The court heard the crane fell onto a partially constructed apartment block, across a road and came to rest on the flats.

Eight counterweights on the crane, weighing a total of 56 tonnes, broke free and crashed through the roof and six floors of the building.

Crane driver Iain Gillham, 55, from Woolton, fell from his cab onto the roof of the apartments and through the hole created by the counterweights.

He suffered multiple injuries including a brain haemorrhage, fractured skull, broken right shoulder, broken ribs, crush injuries to his left side, and major spinal injuries which resulted in his legs being paralysed.

No one inside the building was injured but residents had to be evacuated from the 64 apartments, and some were rescued from their balconies.

The damage to the building was extensive and residents were unable to return to their homes for nearly two years while major reconstruction work took place.

The HSE investigation into the incident found that the crane’s foundation could not cope with the forces generated by the crane.

During the construction of the foundation, both Bowmer and Kirkland and Bingham Davis Ltd agreed to cut away essential steel reinforcement bars from the four concrete foundation piles, so that the crane’s feet could sit on top on them.

These were replaced with four steel rods in each pile.

Summing up in court, Judge Gilmour said he was satisfied that it was the removal of the reinforcing steel and the inadequate replacement of the steel rods that led to the foundation being unable to cope with the forces of the crane.

This subsequently lead to the foundation being overloaded and the crane collapsing.

Both companies were found guilty of breaches of the Health and Safety at Work Act

Bowmer and Kirkland was fined £280,000. A decision on prosecution costs will be made separately.

Bingham Davis has ceased trading since the crane collapse after going into voluntary liquidation. The company was fined a nominal £1,000.

Speaking after the hearing, the investigating inspector at HSE, Warren Pennington, said: “Serious failings on the parts of both Bowmer and Kirkland Ltd and Bingham Davis Ltd were uncovered by the Health and Safety Executive during an extensive and complex investigation into the crane collapse.

“Whilst it is bad enough that Iain Gillman will be unable to walk for the rest of his life as a result of the failings of both parties, it is no exaggeration to say it was only by pure chance that this catastrophic event did not result in multiple fatalities and significantly more damage to property.

“The circumstances leading to the collapse were a mess. Bingham Davis employees had no previous experience of designing the type of crane foundation used at Kings Dock Mill.

“Likewise, Bowmer & Kirkland’s employees at Kings Dock Mill had no experience of building one. Both parties made disastrous errors that were entirely preventable.

“The original error was made by Bingham Davis Ltd, which failed to spot a basic mistake in its calculations for the loadings imposed by the crane.

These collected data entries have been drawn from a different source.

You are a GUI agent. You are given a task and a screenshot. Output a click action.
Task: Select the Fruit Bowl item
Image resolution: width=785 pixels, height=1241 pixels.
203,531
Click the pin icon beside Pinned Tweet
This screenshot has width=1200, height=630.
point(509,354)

This created a material risk which had the potential to have led to a crane foundation being constructed that was not strong enough to hold the crane up.

“During construction of the foundation, Bingham Davis advised Bowmer and Kirkland to cut away essential steel reinforcing bars in the foundation piles and replace such with steel rods.

“The removal of such reinforcing steel, resulted in the foundation being too weak to support the crane. The foundation was further weakened when Bowmer and Kirkland failed to ensure the adequate insertion of the replacement steel rods.

“Neither Company did enough to check what the result would be of cutting away this essential steel reinforcement and replacing such with steel rods.

“HSE hopes this case sends a clear message to the construction industry in relation to tower cranes foundations.

“Designers of such should be familiar with industry accepted guidance and follow it, unless they have extremely well thought-out reasons for not doing so.

“The role of the Principal Contractor is also crucial in managing the design process. Both Principal Contractors and Designers should ensure that robust systems for design checking are actioned at all times.

“We will continue to engage with the industry to ensure that lessons are learned.”